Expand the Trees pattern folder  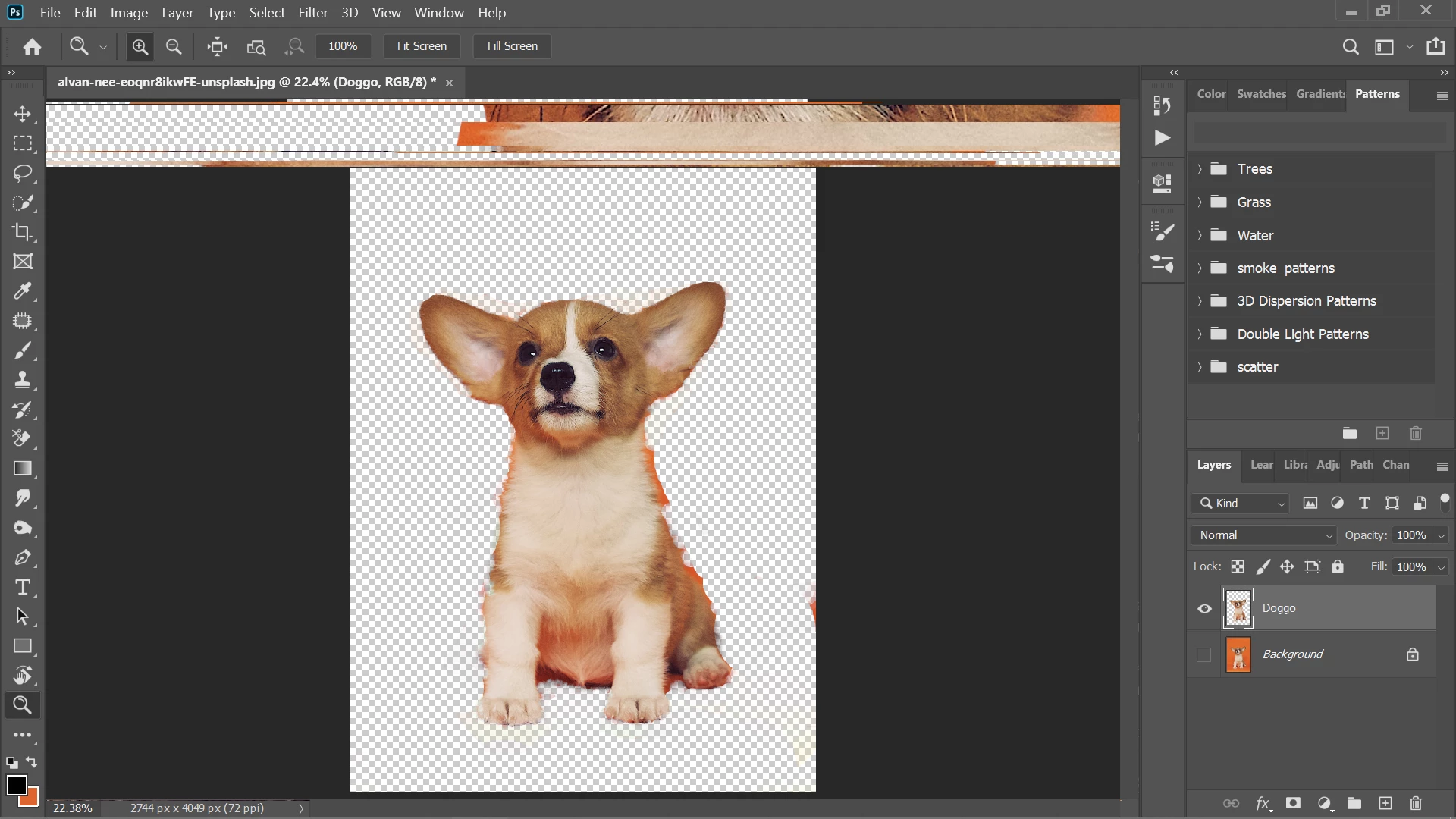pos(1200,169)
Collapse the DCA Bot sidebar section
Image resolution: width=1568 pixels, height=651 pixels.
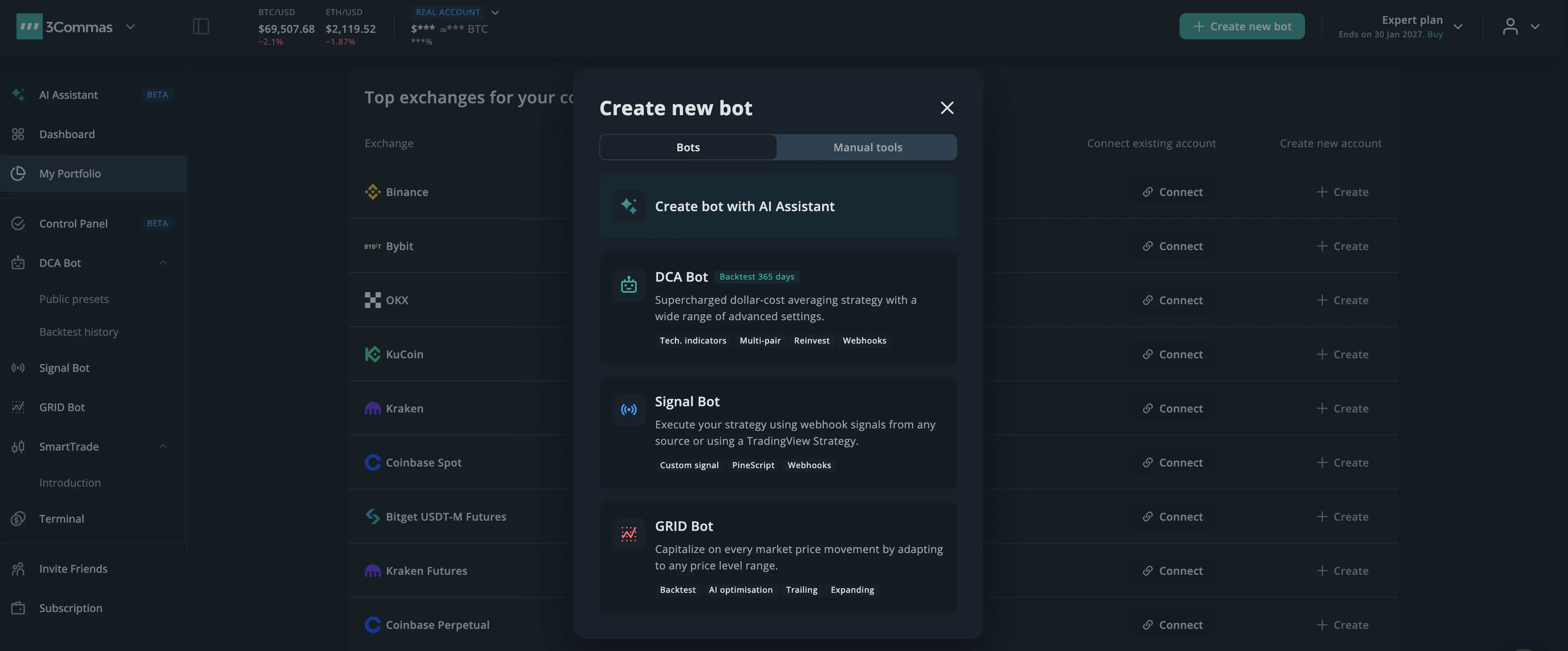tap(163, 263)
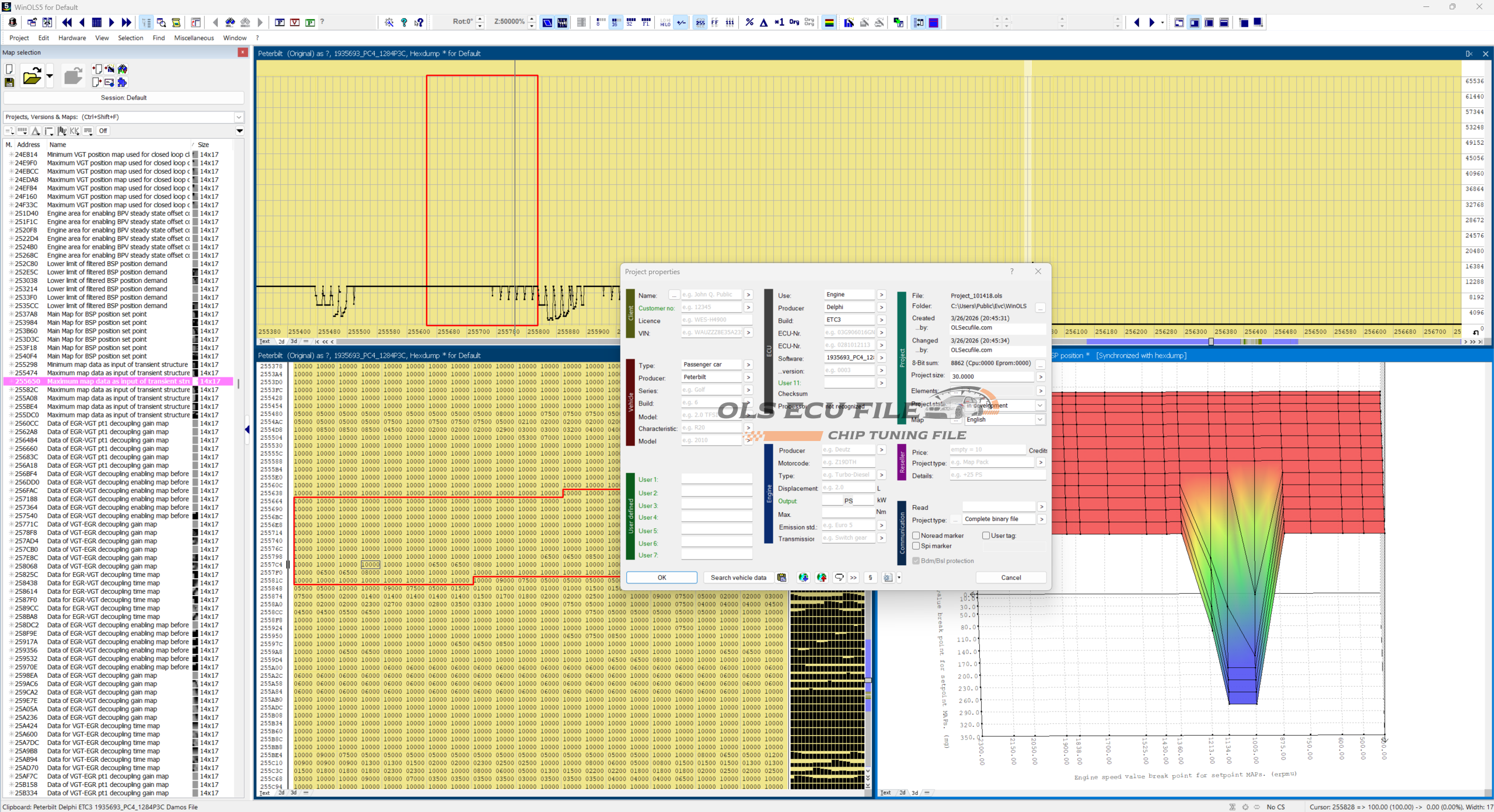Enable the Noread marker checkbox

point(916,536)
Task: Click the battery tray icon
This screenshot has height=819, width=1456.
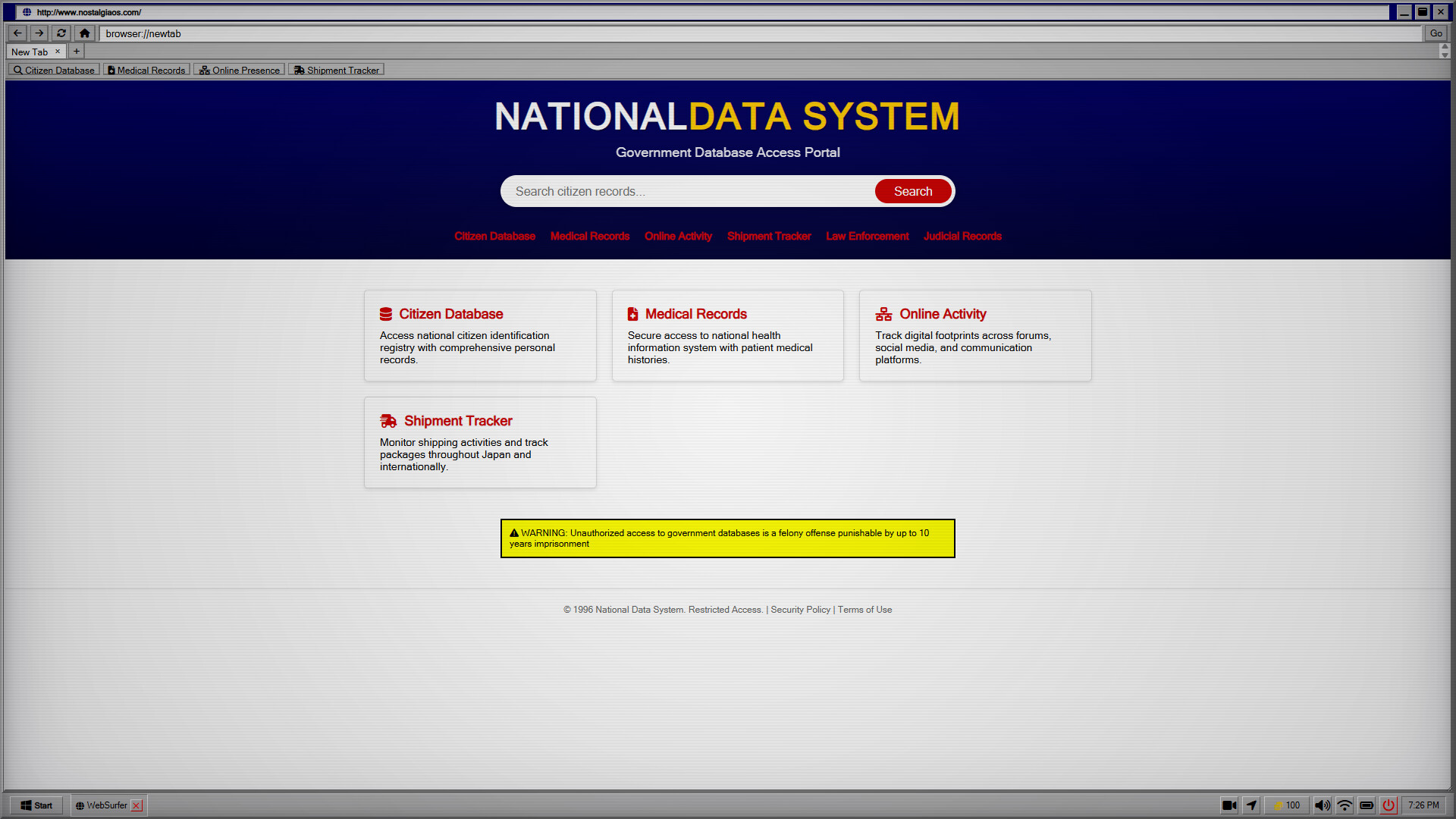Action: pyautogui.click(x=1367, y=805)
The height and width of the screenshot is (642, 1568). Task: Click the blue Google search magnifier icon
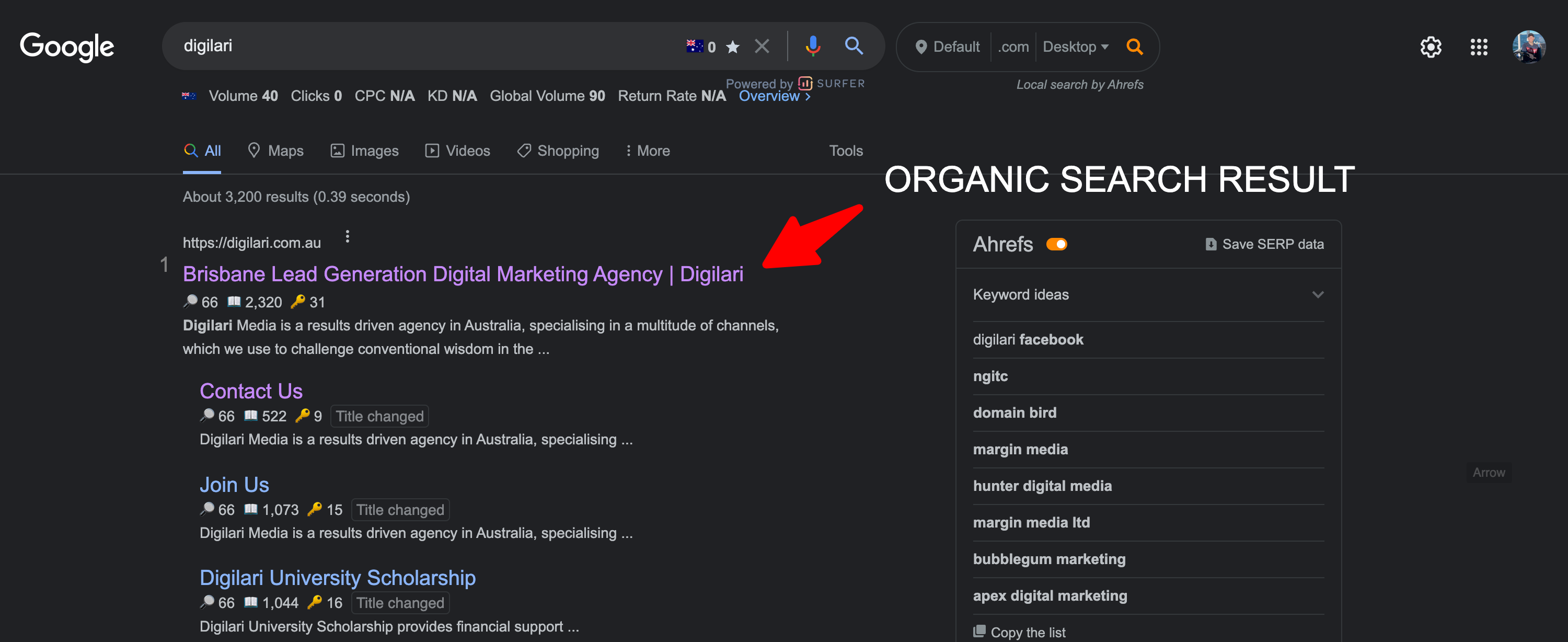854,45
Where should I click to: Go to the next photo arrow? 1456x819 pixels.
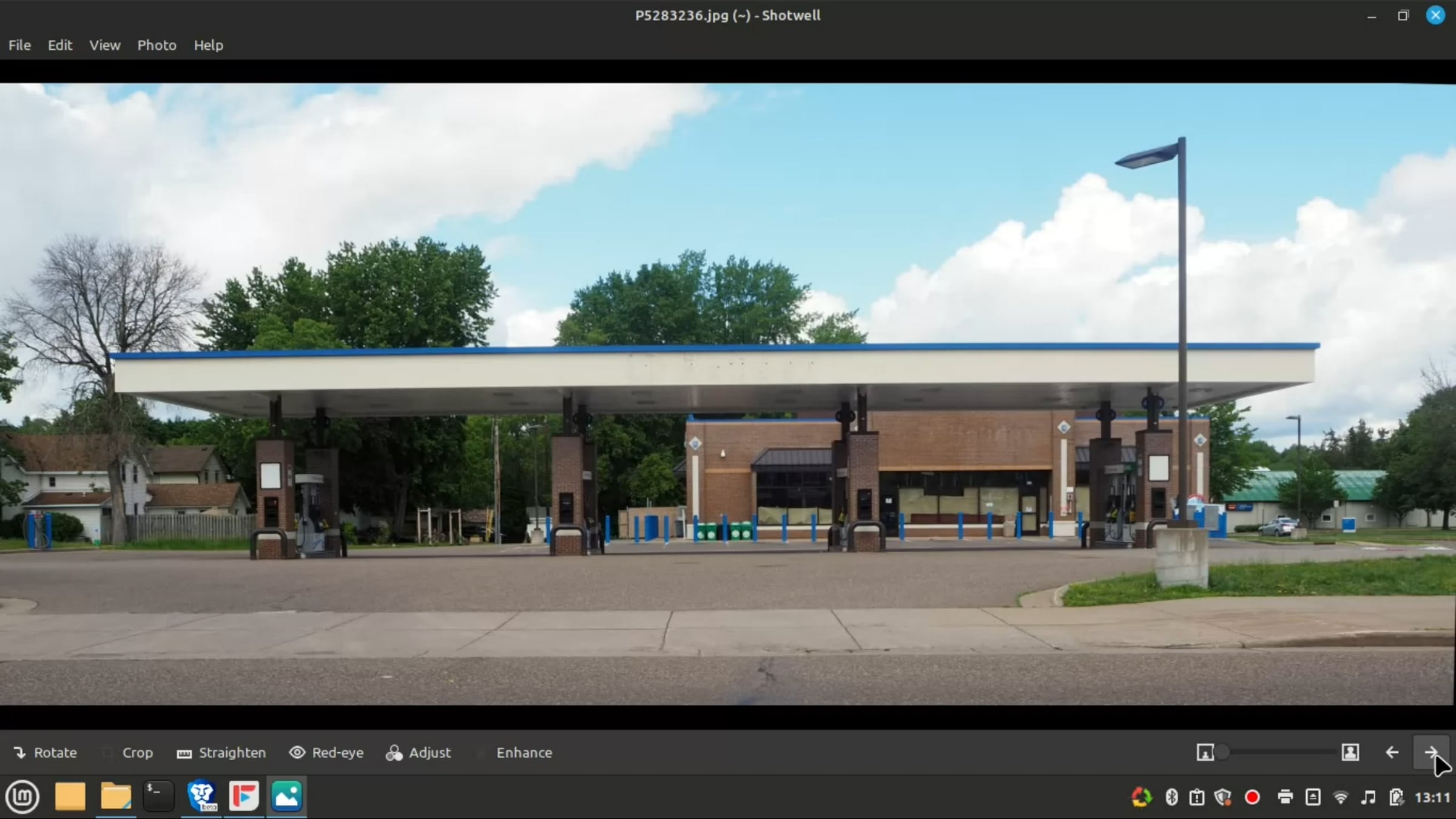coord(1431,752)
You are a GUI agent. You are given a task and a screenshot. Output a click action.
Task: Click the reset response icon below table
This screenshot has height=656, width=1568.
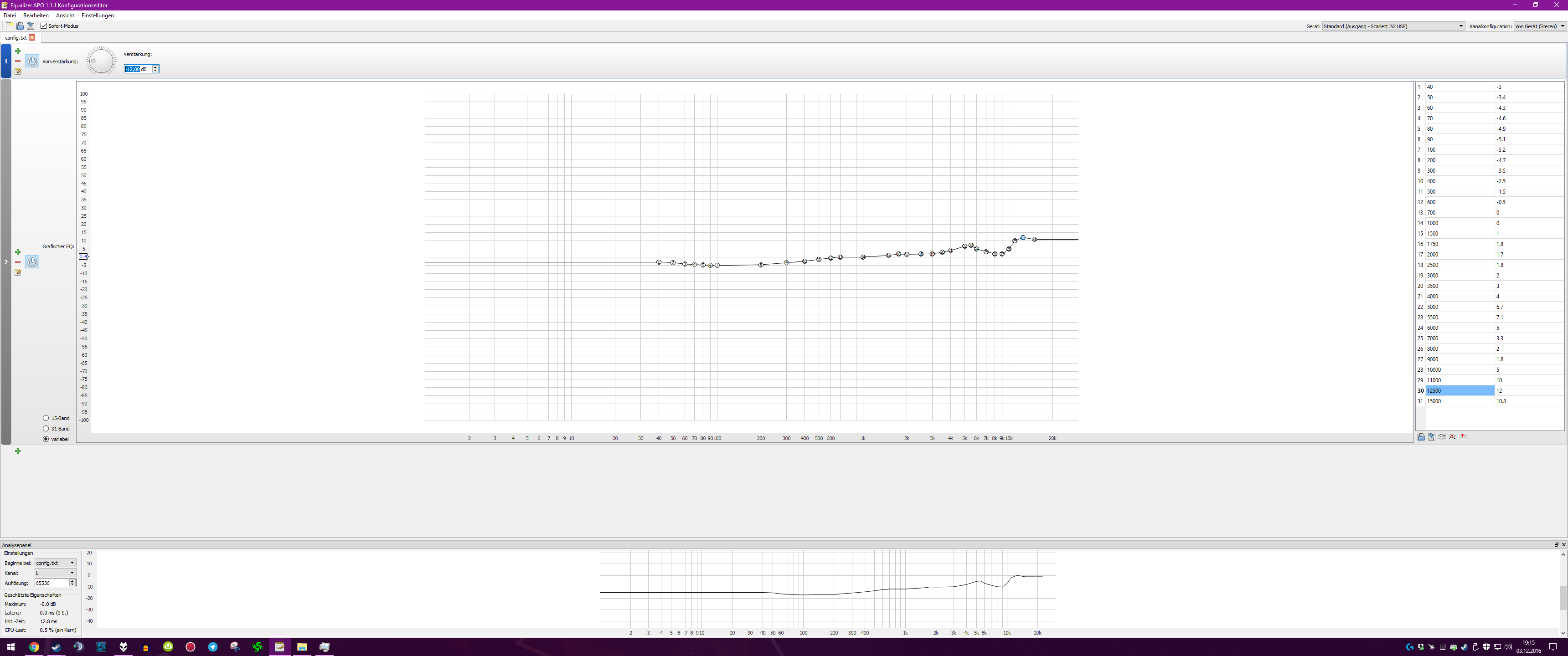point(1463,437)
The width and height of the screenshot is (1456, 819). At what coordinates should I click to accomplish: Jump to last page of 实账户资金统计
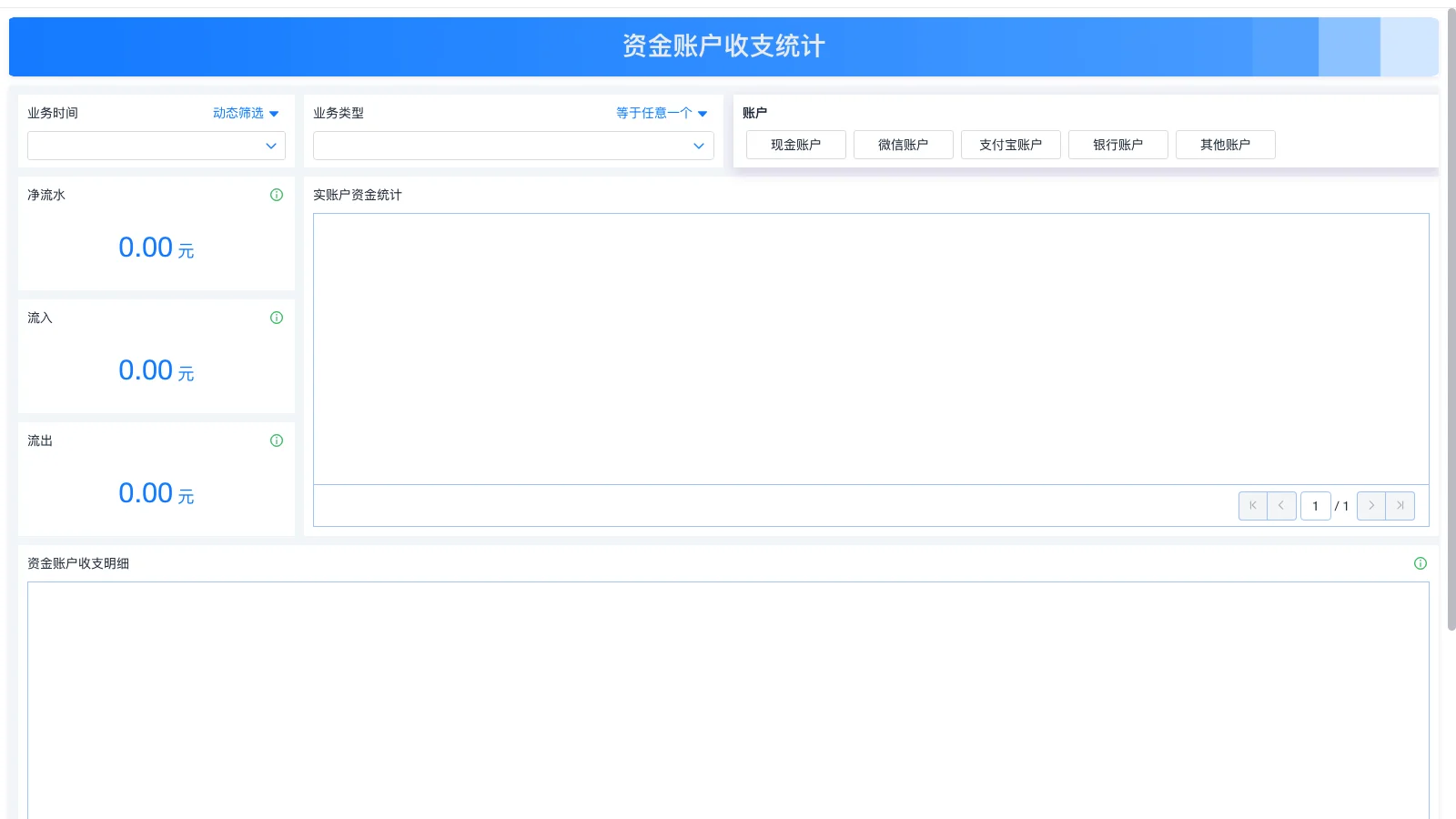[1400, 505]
----
▶ [TASK GOAL]
Copy exactly the lines that begin at the one containing "Task: Click the reset" and end at the last line of the records, both included, omitting the pictures.

▶ [RESULT]
Task: Click the reset response icon below table
This screenshot has height=656, width=1568.
point(1463,437)
The width and height of the screenshot is (1456, 819). At what coordinates should I click to accomplish: Jump to last page of 实账户资金统计
[1400, 505]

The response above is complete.